··· MATERIAL SHOWN

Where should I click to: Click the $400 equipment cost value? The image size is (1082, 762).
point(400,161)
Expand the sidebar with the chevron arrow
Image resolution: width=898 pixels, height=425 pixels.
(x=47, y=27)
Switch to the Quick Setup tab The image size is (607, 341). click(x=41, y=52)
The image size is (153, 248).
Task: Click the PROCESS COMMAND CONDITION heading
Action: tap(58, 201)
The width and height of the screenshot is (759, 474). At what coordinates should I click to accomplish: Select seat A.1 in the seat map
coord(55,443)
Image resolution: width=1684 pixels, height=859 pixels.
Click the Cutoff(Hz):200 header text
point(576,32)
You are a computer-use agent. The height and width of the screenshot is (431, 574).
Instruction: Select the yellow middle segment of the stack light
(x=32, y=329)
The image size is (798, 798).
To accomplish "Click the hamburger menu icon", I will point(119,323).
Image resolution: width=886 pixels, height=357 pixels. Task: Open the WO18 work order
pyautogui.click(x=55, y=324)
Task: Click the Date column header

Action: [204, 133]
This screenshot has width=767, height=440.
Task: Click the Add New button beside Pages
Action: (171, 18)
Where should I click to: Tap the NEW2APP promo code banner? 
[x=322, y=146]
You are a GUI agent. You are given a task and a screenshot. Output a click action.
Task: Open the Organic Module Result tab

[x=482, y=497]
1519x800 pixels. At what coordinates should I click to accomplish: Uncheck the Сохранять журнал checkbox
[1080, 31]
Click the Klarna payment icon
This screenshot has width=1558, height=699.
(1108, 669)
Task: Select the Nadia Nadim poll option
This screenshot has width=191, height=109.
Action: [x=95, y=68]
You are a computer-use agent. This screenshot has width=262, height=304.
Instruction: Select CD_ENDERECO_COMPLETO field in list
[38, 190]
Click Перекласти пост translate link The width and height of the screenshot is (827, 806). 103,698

······

• ASSIGNED TASK: Print the material exactly as written, omitting nothing.

• PROBLEM SOLUTION:
Where should I click to: Click the $400 equipment cost value? The image size is (1082, 762).
point(400,161)
Expand the sidebar with the chevron arrow
Image resolution: width=898 pixels, height=425 pixels.
(x=47, y=27)
Switch to the Quick Setup tab The image size is (607, 341). click(x=41, y=52)
The image size is (153, 248).
Task: Click the PROCESS COMMAND CONDITION heading
Action: tap(58, 201)
The width and height of the screenshot is (759, 474). At what coordinates should I click to accomplish: Select seat A.1 in the seat map
coord(55,443)
Image resolution: width=1684 pixels, height=859 pixels.
Click the Cutoff(Hz):200 header text
point(576,32)
You are a computer-use agent. The height and width of the screenshot is (431, 574).
Instruction: Select the yellow middle segment of the stack light
(x=32, y=329)
The image size is (798, 798).
To accomplish "Click the hamburger menu icon", I will point(119,323).
Image resolution: width=886 pixels, height=357 pixels. Task: Open the WO18 work order
pyautogui.click(x=55, y=324)
Task: Click the Date column header

Action: [204, 133]
This screenshot has width=767, height=440.
Task: Click the Add New button beside Pages
Action: (171, 18)
Where should I click to: Tap the NEW2APP promo code banner? 
[x=322, y=146]
You are a GUI agent. You are given a task and a screenshot. Output a click action.
Task: Open the Organic Module Result tab

[x=482, y=497]
1519x800 pixels. At what coordinates should I click to accomplish: Uncheck the Сохранять журнал checkbox
[1080, 31]
Click the Klarna payment icon
This screenshot has width=1558, height=699.
(1108, 669)
Task: Select the Nadia Nadim poll option
This screenshot has width=191, height=109.
Action: [x=95, y=68]
You are a computer-use agent. This screenshot has width=262, height=304.
Instruction: Select CD_ENDERECO_COMPLETO field in list
[38, 190]
Click Перекласти пост translate link The width and height of the screenshot is (827, 806). 103,698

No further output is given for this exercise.